SGI-Bench is a scientist-aligned benchmark for evaluating Scientific General Intelligence (SGI) in large language models. It spans 10 disciplines and contains more than 1,000 expert-curated samples inspired by Science's 125 Big Questions. The dataset was created by InternScience and was last updated on Hugging Face in June 2026.
Use Cases
- Benchmarking LLM performance on scientific deliberation tasks based on the described inquiry cycle.

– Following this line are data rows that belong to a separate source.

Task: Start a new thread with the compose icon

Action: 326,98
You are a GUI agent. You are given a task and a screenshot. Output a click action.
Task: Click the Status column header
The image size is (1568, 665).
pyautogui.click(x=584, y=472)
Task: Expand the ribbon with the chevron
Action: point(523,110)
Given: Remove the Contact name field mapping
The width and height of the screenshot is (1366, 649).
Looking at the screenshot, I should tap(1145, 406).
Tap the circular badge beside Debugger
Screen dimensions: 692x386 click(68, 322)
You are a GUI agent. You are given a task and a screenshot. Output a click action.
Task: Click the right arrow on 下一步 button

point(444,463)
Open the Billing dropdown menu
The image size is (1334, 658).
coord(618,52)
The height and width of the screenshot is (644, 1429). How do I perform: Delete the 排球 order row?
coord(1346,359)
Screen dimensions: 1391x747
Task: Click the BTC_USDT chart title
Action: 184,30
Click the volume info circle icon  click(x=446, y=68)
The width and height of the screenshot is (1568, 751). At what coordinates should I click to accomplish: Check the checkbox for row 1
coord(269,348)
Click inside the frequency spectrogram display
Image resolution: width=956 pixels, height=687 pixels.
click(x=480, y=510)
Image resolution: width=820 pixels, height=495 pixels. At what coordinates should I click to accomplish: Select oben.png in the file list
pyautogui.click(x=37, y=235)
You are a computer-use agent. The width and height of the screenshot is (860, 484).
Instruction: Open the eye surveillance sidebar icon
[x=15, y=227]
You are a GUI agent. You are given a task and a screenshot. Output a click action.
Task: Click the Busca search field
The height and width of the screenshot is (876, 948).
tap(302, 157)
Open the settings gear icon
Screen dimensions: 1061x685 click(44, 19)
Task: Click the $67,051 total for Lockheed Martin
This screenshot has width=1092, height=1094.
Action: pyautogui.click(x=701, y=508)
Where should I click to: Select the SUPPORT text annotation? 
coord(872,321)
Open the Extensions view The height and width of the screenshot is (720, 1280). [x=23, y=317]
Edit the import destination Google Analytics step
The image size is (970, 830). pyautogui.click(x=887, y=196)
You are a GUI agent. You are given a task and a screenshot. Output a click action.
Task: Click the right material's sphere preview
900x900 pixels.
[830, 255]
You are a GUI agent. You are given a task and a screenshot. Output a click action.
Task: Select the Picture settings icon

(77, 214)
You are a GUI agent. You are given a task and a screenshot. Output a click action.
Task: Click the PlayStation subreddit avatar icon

- Evaluating LLM conception abilities for generating scientific ideas across 10 disciplines.
- Testing agentic frameworks for scientific action and perception as described in the benchmark.
- Analyzing model performance on expert-curated samples inspired by foundational scientific questions.
Strengths
- More than 1,000 expert-curated samples provide a substantial evaluation corpus.
- Benchmark spans 10 distinct scientific disciplines for broad coverage.
- Evaluation framework is structured around the full agentic inquiry cycle: Deliberation, Conception, Action, and Perception.
Limitations
- Column-level documentation is absent; field semantics must be inferred after download.
- Row count is unknown, which may limit suitability assessment for large-scale training.
- Description metadata is limited; actual data quality requires manual inspection after download.
Provenance
- Source
- Hugging Face dataset repository created by author 'InternScience'.
- Collection Method
- Expert-curated samples inspired by Science's 125 Big Questions.
- Freshness
- Last updated 2026-06-02 12:04:48; freshness should be verified.